7.1.1 If a policy is suspended and is reinstated within 90 days of the suspension date (conditions for reinstatement need to be met as per Clause 6.1.2) in accordance with the terms of this policy, the life cover will be reinstated. Atlas Life will provide the policyholder with a reinstatement certificate as confirmation.

Should reinstatement be requested after 90 days of the suspension date, this will be subject to the standard Atlas Life underwriting practice and may be on different terms to those originally offered.

7.1.2 The policyholder must send to Atlas Life prompt written notice of their intention to reinstate the policy along with the outstanding premiums.

7.2 Policyholder Omissions or Misrepresentation

In case of omission or misrepresentation by the policyholder, Atlas Life reserves the right to increase the premium or cancel the policy unilaterally.

7.3 Insurer Errors and Omissions

Any administrative error shall be corrected by Atlas Life so that the policyholder is restored to the position that they would have occupied had no such error occurred. If this is not possible, Atlas Life will endeavour in good faith to promptly resolve the situation in a manner that is fair and reasonable.

  1. CLAIMS

Atlas Life will undertake all aspects of the claims assessment as well as administer the claims settlement. Claims will be assessed and compared to the underwriting information provided to identify possible non-disclosure.

Standard life claim requirements consist of the following:

  • Completed claim form
  • Certified copy of death certificate
  • Certified copy of the passport of the life assured
  • Completed medical report form
  • Certified copy of the passport of the beneficiary/claimant

In addition to the above, the following is required in the event of a claim occurring as a result of an accident:

  • Police report completed by the police
  • Copy of the post mortem report
  • Inquest findings (where appropriate)
  • Full verdict in the case of a murder

Standard disability claim requirements consist of the following:

  • Completed claim form
  • Completed medical report form
  • Copies of supporting medical evidence
  • Certified copy of the passport of the life assured
  • Atlas Life reserves the right to request any additional information as they consider relevant and appropriate at the time of the claim.
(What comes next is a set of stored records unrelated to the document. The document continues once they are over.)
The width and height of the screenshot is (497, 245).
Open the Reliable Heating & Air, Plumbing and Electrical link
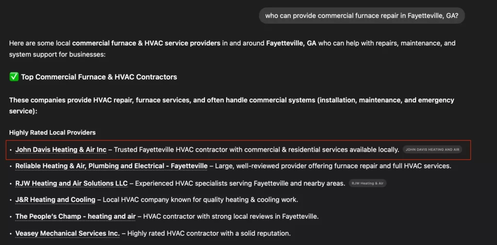coord(111,166)
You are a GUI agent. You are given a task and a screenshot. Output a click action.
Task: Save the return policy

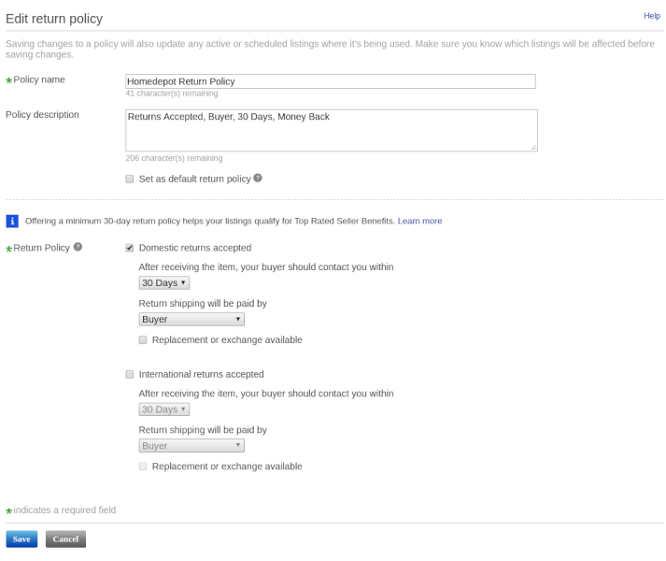[21, 539]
Additionally, in certain instances, an assessment by an independent practitioner appointed by Atlas Life may be required.

Additional information will be requested on a case by case basis as deemed appropriate by Atlas Life at its sole discretion.

8.1 Notification

Atlas Life must receive written notification of a claim within 90 days of the event giving rise to a claim, failing which no benefit will be payable.
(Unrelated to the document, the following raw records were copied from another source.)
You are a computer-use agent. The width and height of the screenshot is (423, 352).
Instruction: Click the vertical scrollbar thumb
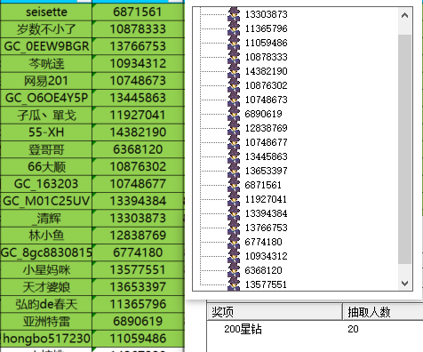(404, 149)
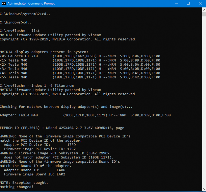Open the Command Prompt system menu icon
Screen dimensions: 206x192
click(3, 3)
The claim notification must be sent to:

Atlas Life, Premier Building, Victoria, Mahe, Seychelles. Email: claims@atlas-life.com Fax: +230 263 1487

8.2 Settlement of Claims

For all approved claims, Atlas Life will pay to you or your beneficiary the sum assured under the policy. The admitted claims will only be paid to your bank account or to that of your beneficiary and no third party payments are allowed.

8.3 Contested Claims

If Atlas Life does not accept a claim made in terms of the policy or if the beneficiary of the life assured disputes the amount of the benefits, the beneficiary may request Atlas Life to review its decision.
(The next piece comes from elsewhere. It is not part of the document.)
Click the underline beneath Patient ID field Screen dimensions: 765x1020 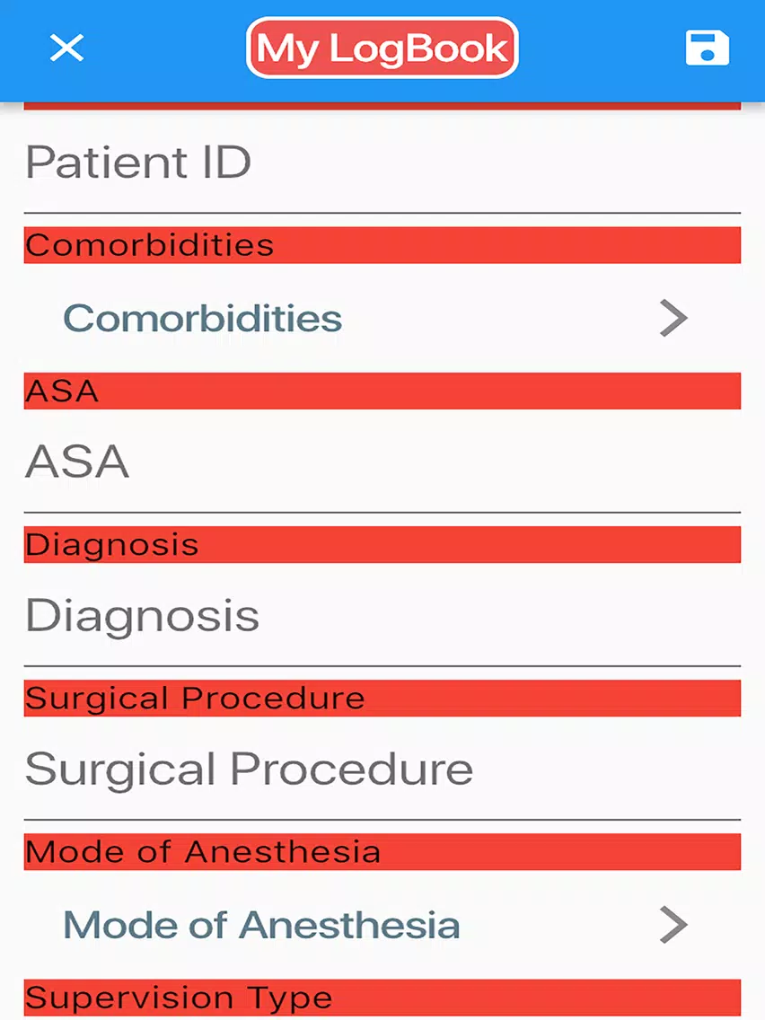click(382, 213)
Atlas Life will only review its decision if the beneficiary sends them a written request to review within 30 days (the “Representation Period”) from the date that the beneficiary receives notification from Atlas Life.

If the dispute is not satisfactorily resolved in this manner, the beneficiary may institute legal action against Atlas Life for the enforcement of the claim, by way of the service of a summons.

The summons must be served on Atlas Life within 180 days of the expiry of the Representation Period. If this is not done, the claim will be forfeited and will become time-barred and Atlas Life will no longer be liable for the claim.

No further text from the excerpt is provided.